I'm afraid I do not recall where I saw it, but there was an interview in which SE mentioned they are thinking about the macrobooks in FFXI and how they were used. Obviously this could mean any number of things, but it's possible that while we can switch armour anytime, armour acts much like the macrobooks in FFXI. Each set of armour and weapons has a preassigned set of abilities (set in town or in your "moghouse") that automatically switch all of your abilities to that set. In that way, we can quickly switch what type of character we are, but not what abilities we have already picked out for that type.
This was the same thought that I had, and I think it's both likely and, while maybe not ideal, a fairly solid way to go about it.
I wasn't acting like there was much customization in XI. I just meant there's a natural inclination on most player's part to find what works best and then expect everyone to follow suit. It's not a bad thing, but it leaves little room for people who like to experiment.
Ah, sorry then. My point was that in a game like XI, even though there's some decent elbow space for theoretical customization, it's not like there was really even any effort to balance out the subjobs. At no point did SE ever think, "Oh, 85% of the subjobs are by far less useful to class X than the others, maybe we should offer more incentive to sub them." And when the balances aren't so similar that people have to argue heatedly about them in the message boards for what amounts to differences that can only be detected by parser, yes, that tends to fuel the min/maxers who can rather easily say that "X is the best," rather than "A-Z are all very close."
As for it being human nature, that's only partially true. The people you're describing are not "everyone" and whether or not they become that kind of person in the first place can depend heavily on the climate of the game. Basically they tend to be something like this:
1. A competitive person. They want to be the best, rather than be the best they can.
2. Generally are not satisfied with the response that their min/maxing has yielded in the way of recognition; either they are not as good as they feel they should be, or people aren't as impressed by their accomplishments as they feel they should be.
3. Because their competitive playstyle has not impressed others sufficiently, they seek that recognition as a skilled and knowledgeable player by "helping" people to understand how good of a player they really are.

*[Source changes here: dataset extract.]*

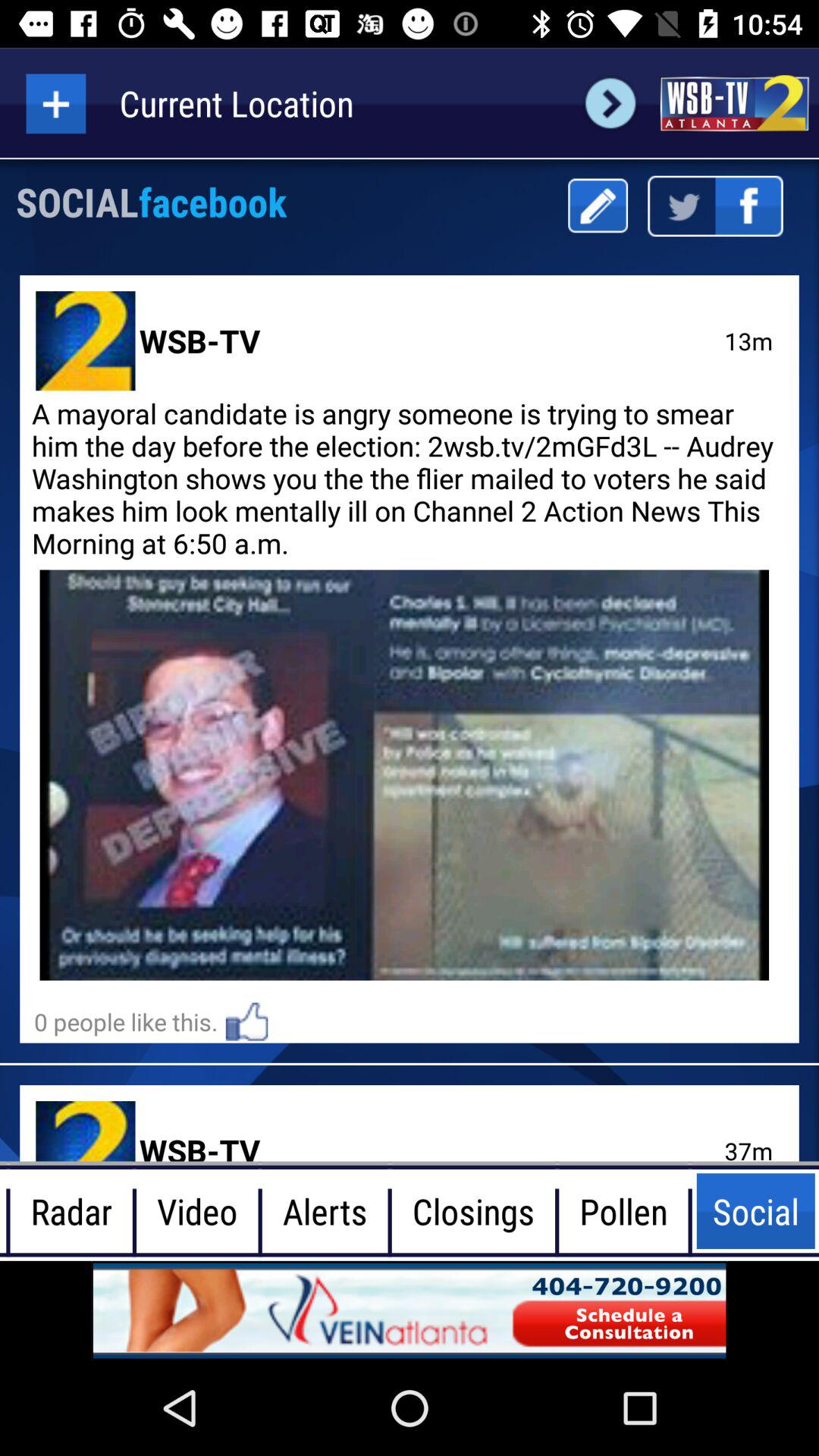
ford word (610, 103)
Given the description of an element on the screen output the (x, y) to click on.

These are just the main offenders. There are other people who contribute to the problem, like those who blame their own shortcomings on others, those who are afraid of being the worst (so they join in putting down those who deviate), and those who are genuinely just trying to figure out what's best for their own intellectual pursuit. But they can all feed that competitive person who craves recognition described above.
Nothing wrong with being able to change your skill sets anywhere, I think. Trick is to obviously make it so you can't do it so quickly and easily that you're basically multiple classes in one encounter.

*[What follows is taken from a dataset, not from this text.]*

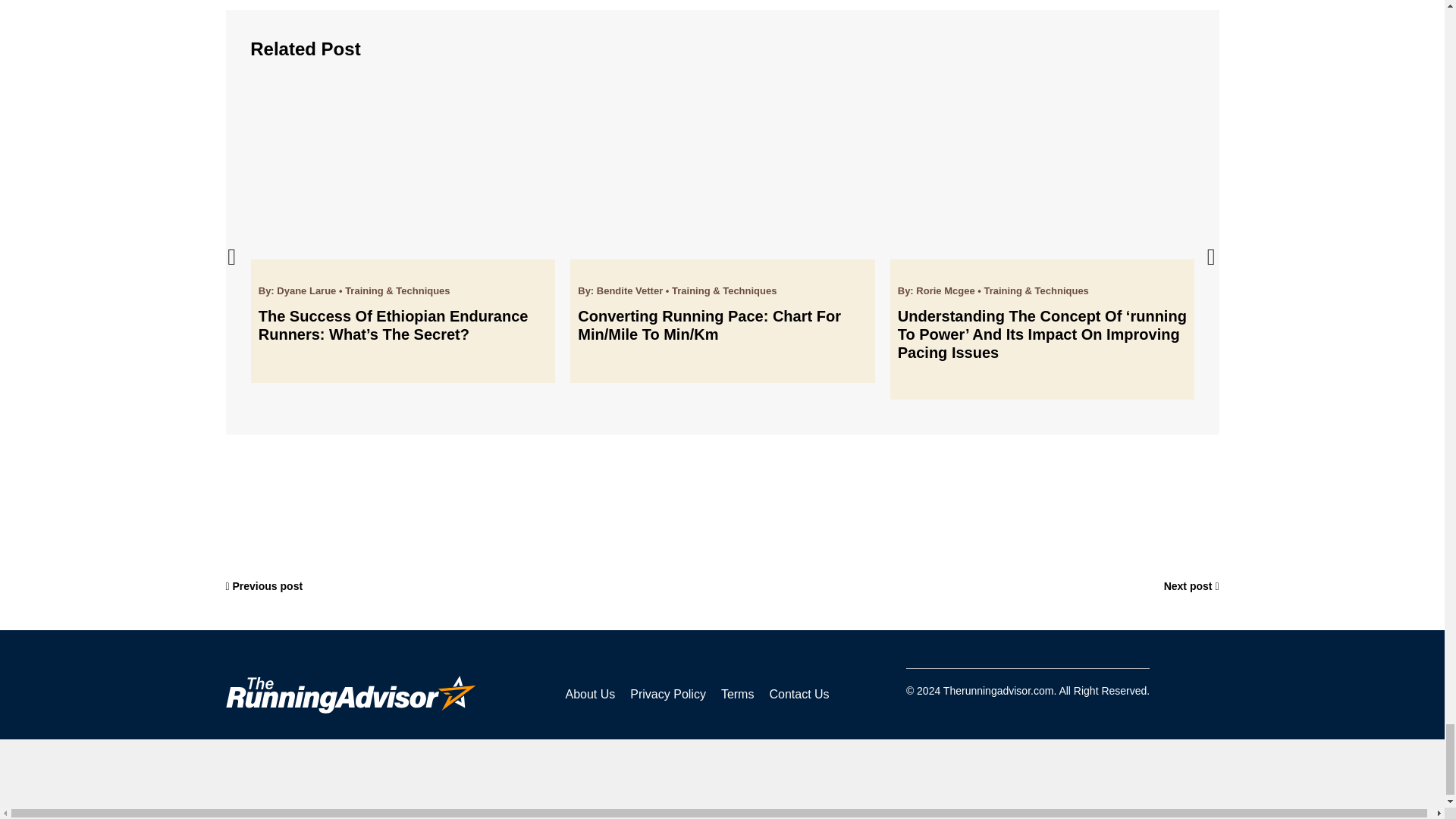
Therunningadvisor (350, 694)
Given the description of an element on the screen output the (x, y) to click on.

I don't know. I can see both sides of it, but personally I favor that being limited because the more easily you can change, the more you're expected to change away from what you wanted to be into what's most effective. Not unlike wanting to come to an event as a DRG but being pressured to come as a BRD because that's what's needed. Of course it's great when you can just change because you wanted to.
And then I also think there's something to be said for working hard to develop one or two configurations that you can change slowly as your plans change, but not being allowed to instantly change. e.g., deciding I want to make my BRD more like a DRG, and slowly picking up the abilities and skills needed to do so. A gradual transformation rather than an instant one.